The roasting ritual takes place along roadsides, in front of grocery stores, and on farms with hundreds of acres of chiles under cultivation—which, in Texas, are found in the vicinity of Fabens, southeast of El Paso; in the Pecos Valley; around Lubbock; and in the South Texas winter garden. The phenomenon is spreading: Every fall, the Chuy’s chain buys twenty tons of New Mexican Hatch greens for green chile festivals at its restaurants in Austin, Dallas, and Houston.
Texas’ infatuation with green chiles is relatively recent compared with New Mexico’s. The chiles have been cultivated there for more than four hundred years, and today, 29,000 acres—almost three fourths of the state’s vegetable acreage—are planted in chiles. To fully appreciate them, one should follow the Rio Grande from El Paso ninety miles upstream to the Hatch Valley, a verdant strip along the banks of the river slicing through the New Mexican high desert. The river, the slightly alkaline soil, the 4,050-foot elevation, and the combination of sun-baked days with temperatures in the mid-nineties and crisp, cool nights conspire to create peppers so remarkable that northern New Mexicans refer to all green chiles as Hatch chiles.
The valley consists largely of small, individually owned farms, many of which have produce stands along New Mexico Highway 187 toward Truth or Consequence of Highway 185 to Las Cruces. The center of chile activity is the town of Hatch (population: 1, 084), which is just west of Interstate 25 and is known as the Chile Capital of the World, a claim no Texas town has challenged.
That’s because Texans have a thing or two to learn about chile appreciation, or so thinks Jim Lytle, a brawny cowboy-farmer with a prominent moustache. “The first thing I’m gonna tell you is New Mexico grows a hell of a lot better green chile than Texas,” he says. “Texans had to get the seed from us in the first place.”

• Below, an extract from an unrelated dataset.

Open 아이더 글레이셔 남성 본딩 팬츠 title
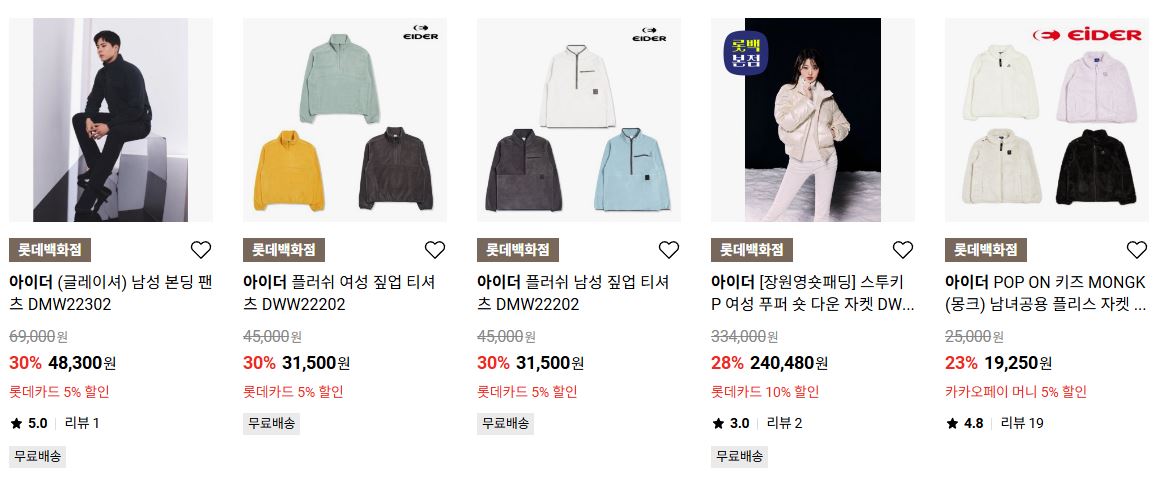 pyautogui.click(x=111, y=294)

Lytle is a third-generation chile man who has 250 acres of chiles. Seven years ago he opened his retail store, the Hatch Chile Express, at 622 Franklin (mail order: 505-267-3226). In addition to the pepper-related novelty merchandise native to his part of the country—decorative strings of dried red chiles, chile jellies, chile earrings, Burnin Luv bikini underwear—Lytle’s store is stocked with fresh chiles (in season), frozen chiles, chile seeds, and chiles in dehydrated, powdered, and other forms. Among the 27 varieties Lytle sells are the extra-mild NuMex Conquistador, the mild NuMex 6, the medium-hot Big Jim (his best-seller, which is named for his father), the hotter NuMex Sandia, and the even hotter Española and Lumbre (or “fire”) chiles.
Heat, Lytle contends, is a deceptive criterion for chiles. “That’s the difference between Texans and New Mexicans,” he says. “A Texan thinks that a chile has to burn the hell out of you to be good. The heat has nothing to do with good flavor. If you put something in your mouth that’s going to put a blister on your tongue, are you going to have just one bite or enjoy a whole bunch of it?”
Well, I had to admit my ulterior motive for visiting Hatch was to enjoy a whole bunch of it. The best thing about Hatch isn’t the chiles in the fields, stacked on the side of the road, or sold in the pepper shops, but rather the chiles on the plates of the town’s cafes. This is where you reach the pleasant conclusion that green chile enchiladas are the regional equivalent of chicken-fried steak.
My day of eating began at Gloria’s, a nine-table cafe at East Hall and Foster, with traditional New Mex-Mex breakfast fare—huevos rancheros floating in a thick verde sauce, and eggs over easy with a side of green chiles. Also recommended: green or red enchiladas and, Lytle’s favorite, a ground-beef burrito served “wet,” drenched in green chile sauce.
For lunch, I headed to the six-table Pepper Pot, on New Mexico Highway 187 on the north side of town, where the home-style green chile enchiladas are prepared flat—the corn tortillas layered with chiles and cheese and sprinkled with onions.
Rosie’s Kountry Kitchen, on West Hall, a third cafe recommended by locals, will have to wait till my next visit. The night before I arrived in Hatch, I’d enjoyed green chiles in the charming adobe town of Old Mesilla—outside Las Cruces—and I ate some more there on my way back to El Paso. But no matter how fanatical a chile head may be, there comes a time when one more plate will cause burnout. A day on the chile circuit did just that to me.